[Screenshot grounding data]
BEGIN
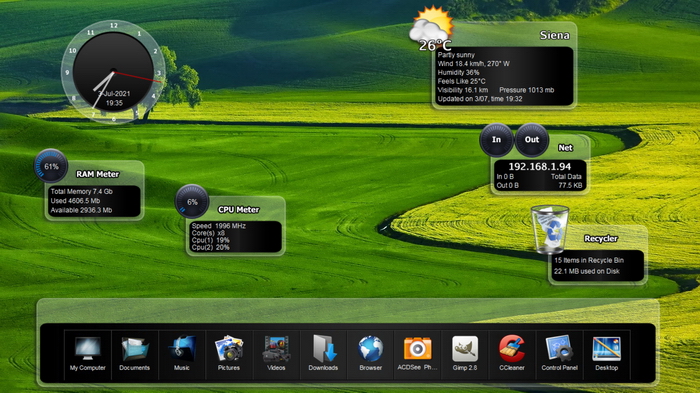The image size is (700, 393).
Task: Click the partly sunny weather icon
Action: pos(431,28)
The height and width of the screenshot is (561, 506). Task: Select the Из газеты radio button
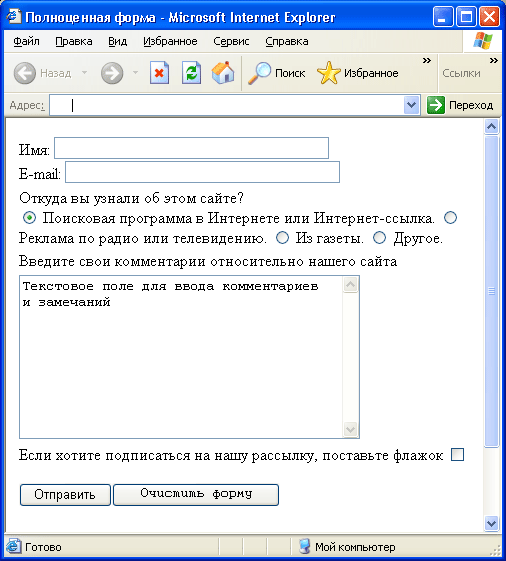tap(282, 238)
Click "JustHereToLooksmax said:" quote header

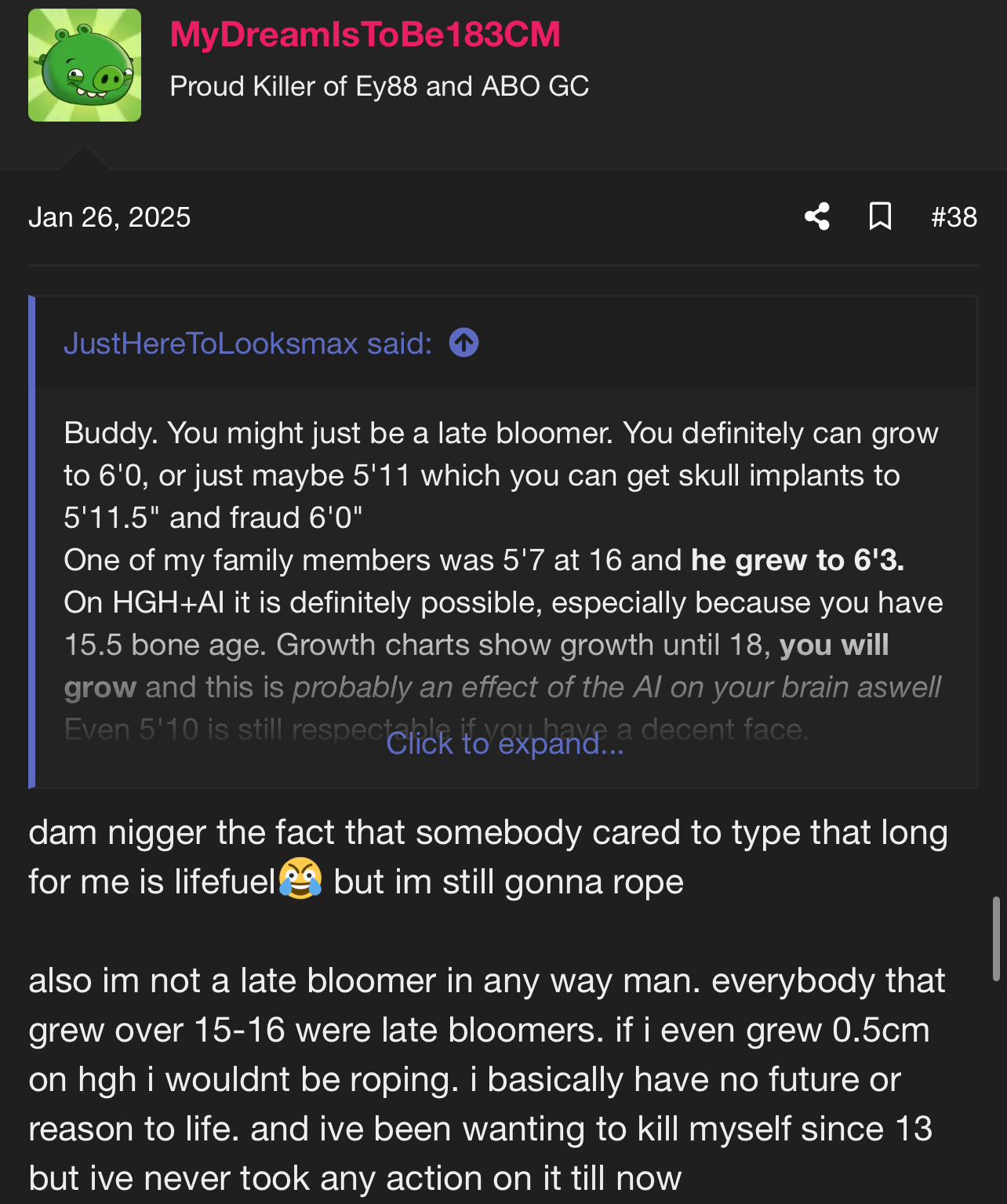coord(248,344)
END
### [Task brief]
Leaving all pictures aside, print exactly the lines from the one that contains "The height and" through the last line of the data above, inclusive.

### [Result for this task]
The height and width of the screenshot is (561, 506). Task: Select the Из газеты radio button
tap(282, 238)
Click "JustHereToLooksmax said:" quote header

coord(248,344)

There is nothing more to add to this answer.